As exciting as a new iPhone Xs Max might be, nearly three quarters of student loan debtors would rather receive an equally valued student loan payment of $1,099.

That’s according to a recent survey from LendEDU, which asked Americans in the midst of repaying their student loans whether they’d prefer a variety of gifts or the cash equivalent paid against their loans. Less than a quarter (23 percent) opted for one field-level ticket to Super Bowl LIII over an equivalent student loan payment of $6,405.

Only one thing on the 17-item list—which included everything from a Juul e-cigarette starter kit ($49.99) to a one-week vacation in Iceland for one ($1,436)—broke the 50 percent threshold. Sixty-four percent of respondents said they’d rather receive a $100 bill than $100 paid against their student loans.
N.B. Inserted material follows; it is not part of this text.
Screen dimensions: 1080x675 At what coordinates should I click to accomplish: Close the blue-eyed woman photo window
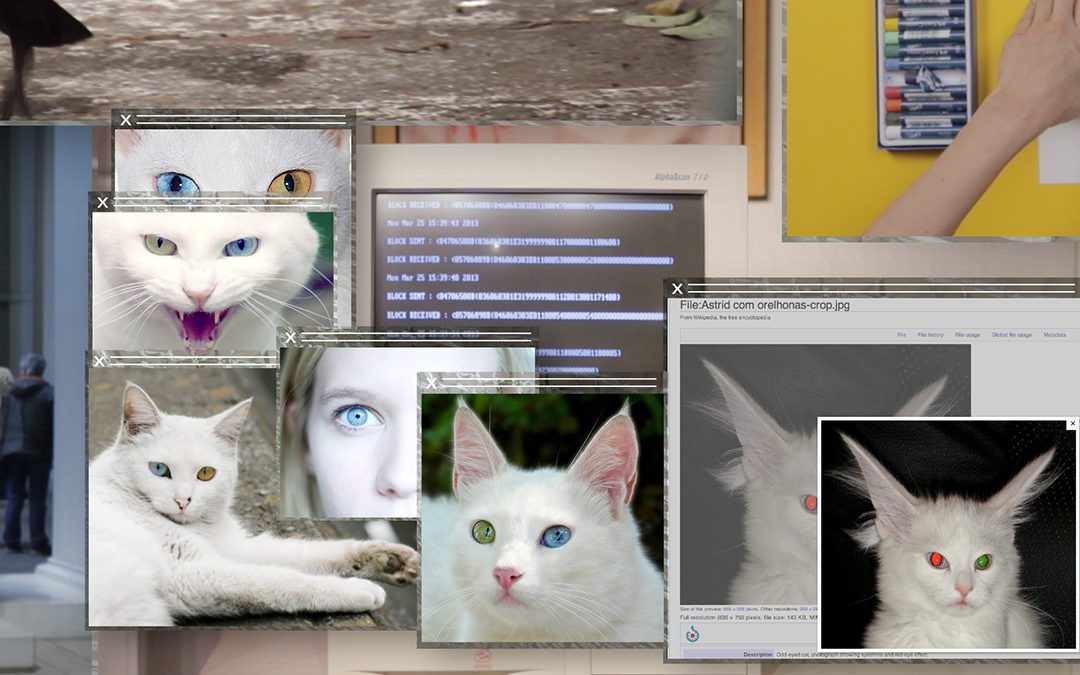coord(289,339)
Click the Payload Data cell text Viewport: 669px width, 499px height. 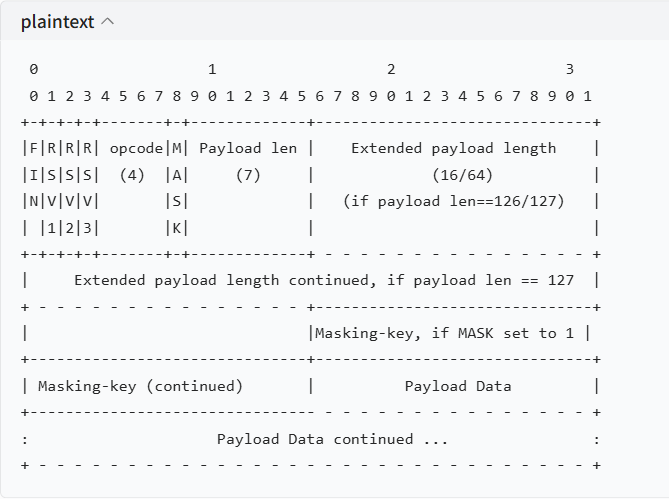(458, 386)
About half (49 percent) said they’d rather receive a a LG 65-inch 4k Ultra Smart HD TV ($2,596) than an equivalent payment.
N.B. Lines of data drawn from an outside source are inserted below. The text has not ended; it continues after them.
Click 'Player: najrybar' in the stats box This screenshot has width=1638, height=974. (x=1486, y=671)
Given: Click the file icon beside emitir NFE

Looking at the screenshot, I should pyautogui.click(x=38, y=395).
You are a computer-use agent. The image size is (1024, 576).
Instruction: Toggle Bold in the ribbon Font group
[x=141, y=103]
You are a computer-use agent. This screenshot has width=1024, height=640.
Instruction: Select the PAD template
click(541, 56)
LendEDU surveyed 1,000 Americans who have graduated college and were in the midst of repaying their student loan debt at the time of polling in November. Respondents were asked a series of questions that pitted some of the trendiest gifts of 2018 against an equally-valued student loan payment to see which they would prefer to receive during this year’s holiday season.
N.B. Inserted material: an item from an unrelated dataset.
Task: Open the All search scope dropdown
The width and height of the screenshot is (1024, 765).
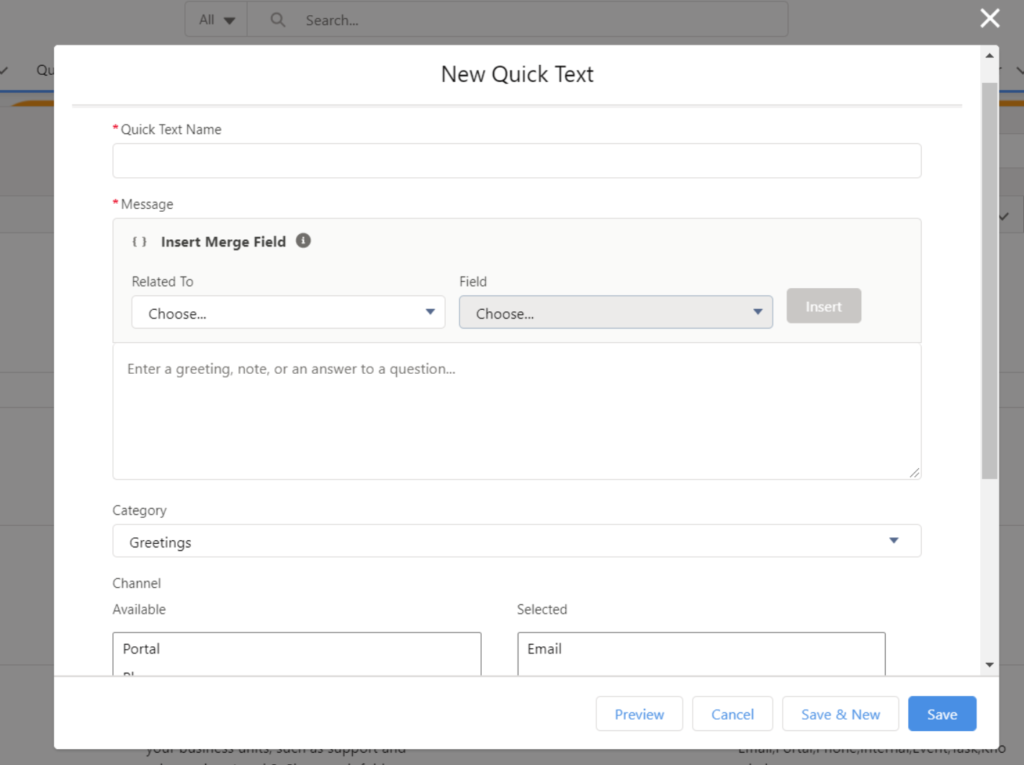Action: [215, 19]
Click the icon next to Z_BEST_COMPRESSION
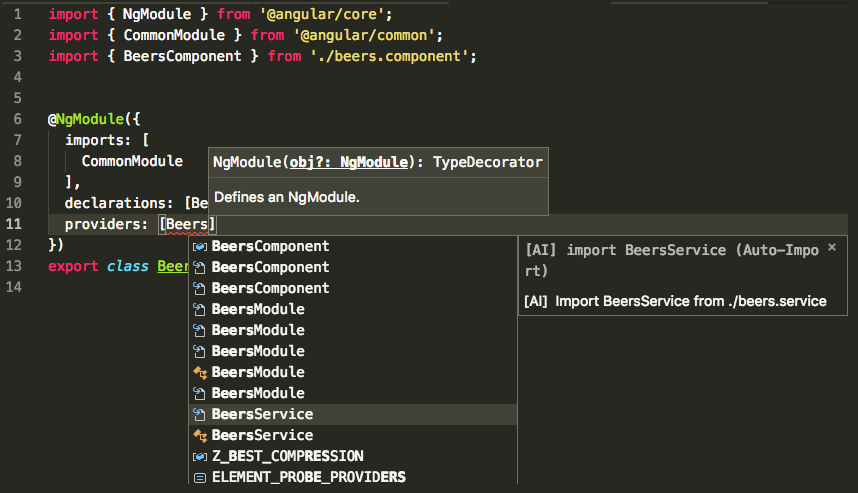This screenshot has height=493, width=858. click(199, 456)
Given the hefty price tag associated with the student loan debt in America ($1.5 trillion held by 45 million Americans and climbing), LendEDU’s findings aren’t surprising. The average individual student debt is $37,000, and it takes most borrowers nearly two decades to pay their loans off.

Banks have the opportunity to help out their employees with student loans, as BankBeat publisher Tom Bengtson recently argued. MidWestOne Bank of Iowa City, Iowa, for example, started offering employees a benefit that helps them pay down their student debt about one year ago. So far, about 100 of its employees have signed up to receive, on average, $80 per month. A spokesperson for the bank said the benefit already has collectively knocked off 70 years’ worth of debt repayment.

Despite the stereotype of student loans primarily afflicting those in their 20s, the bank reported that the average recipient is 33 years old. People often carry student debt well into their 40s and beyond if they attended college later in life.